Gold, XAU/USD, Fed, Powell, Inflation Expectations, Russian Energy, Crude Oil - Talking PointsGold prices catch a bid as Brent oil

Gold, XAU/USD, Fed, Powell, Inflation Expectations, Russian Energy, Crude Oil – Talking Points

  • Gold prices catch a bid as Brent oil prices surge higher, inflaming inflation expectations
  • Fed Chair Powell firms up rate hike bets, pushing the US Dollar and Treasury yields higher
  • Bullion prices likely dependent on oil prices in short-term as EU mulls Russian energy ban

Gold prices caught a bid overnight despite rising Treasury yields and a stronger US Dollar. The strength is largely attributable to the sharp increase seen in crude oil prices, which drove inflation expectations higher. That increase came amid an increasing appetite among EU members to cut off Russian energy exports. The move would see the 27-member bloc join the United States and the United Kingdom in banning Russian energy products.
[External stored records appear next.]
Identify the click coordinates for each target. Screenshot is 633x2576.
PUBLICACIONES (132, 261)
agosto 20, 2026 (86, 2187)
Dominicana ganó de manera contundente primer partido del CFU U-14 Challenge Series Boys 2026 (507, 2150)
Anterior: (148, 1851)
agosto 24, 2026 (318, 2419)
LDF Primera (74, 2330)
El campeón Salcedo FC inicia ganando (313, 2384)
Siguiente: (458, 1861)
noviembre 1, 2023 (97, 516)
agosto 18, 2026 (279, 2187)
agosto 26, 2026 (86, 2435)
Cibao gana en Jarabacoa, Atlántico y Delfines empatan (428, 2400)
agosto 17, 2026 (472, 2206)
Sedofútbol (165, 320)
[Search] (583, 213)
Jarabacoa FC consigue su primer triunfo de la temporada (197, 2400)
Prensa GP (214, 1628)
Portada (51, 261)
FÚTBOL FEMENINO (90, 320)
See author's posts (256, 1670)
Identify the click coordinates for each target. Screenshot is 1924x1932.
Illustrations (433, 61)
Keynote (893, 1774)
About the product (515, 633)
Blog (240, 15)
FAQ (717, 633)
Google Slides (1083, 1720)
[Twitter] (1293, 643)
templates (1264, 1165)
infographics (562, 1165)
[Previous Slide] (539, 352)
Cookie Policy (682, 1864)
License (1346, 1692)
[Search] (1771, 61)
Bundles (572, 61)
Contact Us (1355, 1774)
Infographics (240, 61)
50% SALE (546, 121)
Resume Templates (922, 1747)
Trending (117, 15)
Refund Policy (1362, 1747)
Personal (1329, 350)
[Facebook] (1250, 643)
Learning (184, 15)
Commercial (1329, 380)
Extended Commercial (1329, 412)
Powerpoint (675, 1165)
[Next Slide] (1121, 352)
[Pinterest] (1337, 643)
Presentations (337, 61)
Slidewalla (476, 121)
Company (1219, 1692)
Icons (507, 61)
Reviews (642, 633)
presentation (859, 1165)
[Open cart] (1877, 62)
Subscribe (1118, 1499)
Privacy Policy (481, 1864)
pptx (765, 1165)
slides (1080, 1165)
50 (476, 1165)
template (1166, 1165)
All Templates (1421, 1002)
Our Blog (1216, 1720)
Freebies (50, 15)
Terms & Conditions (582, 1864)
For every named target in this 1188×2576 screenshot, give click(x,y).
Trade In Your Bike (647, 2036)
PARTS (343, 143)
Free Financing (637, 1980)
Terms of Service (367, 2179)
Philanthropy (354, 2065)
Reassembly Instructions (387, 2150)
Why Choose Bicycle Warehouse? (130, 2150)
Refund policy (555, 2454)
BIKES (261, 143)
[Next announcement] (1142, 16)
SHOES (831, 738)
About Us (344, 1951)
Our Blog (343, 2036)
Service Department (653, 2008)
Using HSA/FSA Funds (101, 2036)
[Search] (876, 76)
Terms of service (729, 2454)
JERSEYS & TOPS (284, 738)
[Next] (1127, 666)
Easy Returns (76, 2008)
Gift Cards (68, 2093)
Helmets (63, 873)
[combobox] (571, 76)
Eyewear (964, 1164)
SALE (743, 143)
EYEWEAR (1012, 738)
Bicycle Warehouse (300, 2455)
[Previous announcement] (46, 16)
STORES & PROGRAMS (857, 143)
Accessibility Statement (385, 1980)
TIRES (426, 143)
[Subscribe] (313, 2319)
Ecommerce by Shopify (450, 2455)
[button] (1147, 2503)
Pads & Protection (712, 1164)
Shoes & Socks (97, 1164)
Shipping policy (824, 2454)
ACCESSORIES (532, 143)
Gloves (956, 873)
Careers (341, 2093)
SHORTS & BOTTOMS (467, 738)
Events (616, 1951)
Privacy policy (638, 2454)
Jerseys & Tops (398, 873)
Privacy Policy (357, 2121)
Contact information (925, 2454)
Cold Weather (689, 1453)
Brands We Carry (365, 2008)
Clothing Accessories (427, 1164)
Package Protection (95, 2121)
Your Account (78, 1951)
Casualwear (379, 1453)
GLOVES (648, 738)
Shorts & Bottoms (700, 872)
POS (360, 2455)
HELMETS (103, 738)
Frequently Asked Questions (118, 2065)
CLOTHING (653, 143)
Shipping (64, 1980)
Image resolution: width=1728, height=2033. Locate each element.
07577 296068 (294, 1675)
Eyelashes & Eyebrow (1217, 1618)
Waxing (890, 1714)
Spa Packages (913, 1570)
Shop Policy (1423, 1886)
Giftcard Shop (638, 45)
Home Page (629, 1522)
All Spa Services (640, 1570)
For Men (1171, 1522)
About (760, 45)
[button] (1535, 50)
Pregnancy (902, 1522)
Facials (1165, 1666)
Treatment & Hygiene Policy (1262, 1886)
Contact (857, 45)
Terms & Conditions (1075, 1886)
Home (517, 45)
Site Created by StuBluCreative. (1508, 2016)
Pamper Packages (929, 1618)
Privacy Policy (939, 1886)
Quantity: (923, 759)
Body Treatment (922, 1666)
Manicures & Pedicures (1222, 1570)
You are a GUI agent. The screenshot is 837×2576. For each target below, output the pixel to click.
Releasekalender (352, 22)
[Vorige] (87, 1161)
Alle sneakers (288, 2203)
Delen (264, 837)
US breakeven rates – a market-based inflation gauge – rose as Brent crude oil prices surged more than 7% overnight. Russia’s assault on the port of Mariupol has European lawmakers looking for a strong response, but Germany has expressed concern, citing its reliance on Russian energy. The proposed move to ban exports will likely see further discussion this week as US President Biden tours through Europe. However, oil prices are likely to have an outsized impact on inflation expectations – and in turn gold – for the time being.

Alternatively, the yellow metal’s upside may be capped by Federal Reserve policy speculation. Prices likely would have risen further today if it wasn’t for hawkish commentary from Fed Chair Jerome Powell. Mr. Powell stated that the central bank is ready to hike by more than 25 basis points, if appropriate. The chance for a 50bps increase at the May FOMC meeting jumped on the comments, and overnight index swaps (OIS) moved to price it in. Treasury yields responded accordingly, with the 10-year note’s rate climbing to its highest level since May 2019.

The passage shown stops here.